My parents fighting when I was a child really cut me up. It might not have been so bad if they'd made up afterwards, but it would usually end in one of them leaving, and threatening suicide wasn't unknown either. They never did split up, they always got back together again after a day or two. It seemed that they couldn't challenge each other or give each other any kind of criticism without starting World War 3, and that gave me a deep-rooted feeling that any kind of conflict in a relationship was the beginning of the end, as well as whatever insecurity I got from living under the constant threat of my parents separating.
My solution was to cut them dead emotionally when I got into my teens - I just couldn't stand living with my heart in my mouth any more. I never really got it back.....maybe slightly with Mum, but there was always this weird distance between me and Dad, which is odd, because Mum was more to blame for the fights, if you can really blame anybody.

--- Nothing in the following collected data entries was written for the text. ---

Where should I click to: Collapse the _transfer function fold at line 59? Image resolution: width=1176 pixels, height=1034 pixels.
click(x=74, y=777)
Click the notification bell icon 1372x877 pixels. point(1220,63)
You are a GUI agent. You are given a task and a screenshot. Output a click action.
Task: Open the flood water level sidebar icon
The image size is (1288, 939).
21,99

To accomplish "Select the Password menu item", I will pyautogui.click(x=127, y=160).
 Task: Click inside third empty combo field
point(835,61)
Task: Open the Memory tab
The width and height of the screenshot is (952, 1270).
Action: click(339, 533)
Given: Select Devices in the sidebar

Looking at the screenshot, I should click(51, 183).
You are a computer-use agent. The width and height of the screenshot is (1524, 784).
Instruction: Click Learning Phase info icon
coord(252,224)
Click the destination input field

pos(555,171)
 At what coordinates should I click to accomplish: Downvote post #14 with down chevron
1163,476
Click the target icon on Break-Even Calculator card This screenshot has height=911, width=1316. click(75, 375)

In adulthood I was at first averse to any aggression at all.....that's probably why I was so attracted to the hippies and anarchists I met. I was quite embarrassed to discover that I had quite a warlike side to my personality - I suppose I was taking after my parents. But later I began to see that anger and aggression are an inevitable part of human experience that has to be reckoned with. I found myself actually stepping into situations where somebody had lost their temper and everybody else was backing off......I began listening to them through their anger and yelling - I empathised with them because by then I knew very well how I could lose my temper and get nothing but flak for it, and I'd always felt so misjudged - it's not always the one who goes ape who is the guilty party, sometimes the superficially civil party is the real cuplrit.
I still provide that "service"........last year I managed to pour oil on troubled waters in the music club I'm in.......I threw myself into the fray and proactively intervened. I couldn't get them to reconcile, and one of them had to leave, but hopefully I helped them to temper the worst excesses of their feud. I was quite scared most of the time, half expecting their anger to deflect onto me, but it never did, and both parties seemed grateful to have had somebody around who was willing to listen to them. One of them said so, and the other is now a very good personal friend of mine. So I got all that from it, and also the feeling that I'm doing something very different to what I did when I was a child, watching helplessly as the people I loved tore each other apart. Sometimes a screwed up childhood can lead the adult to do a bit good, it doesn't all have to be bad news.
Anyway, I''m not crowing. I've never yet had a close relationship with a partner who could handle my anger. I still seem afraid to express it to them, convinced that it'll destroy us like it destroyed my parents, and after a temper burst I just feel depressed, frightened and guilty. And the women I pick always seem scared stiff of male anger, so they haven't been helpful in that respect. When I have a big argument with a partner and we get through it and do good rather than harm to the relationship, I'll put the flag out, because that will be a partner I can really work it out with.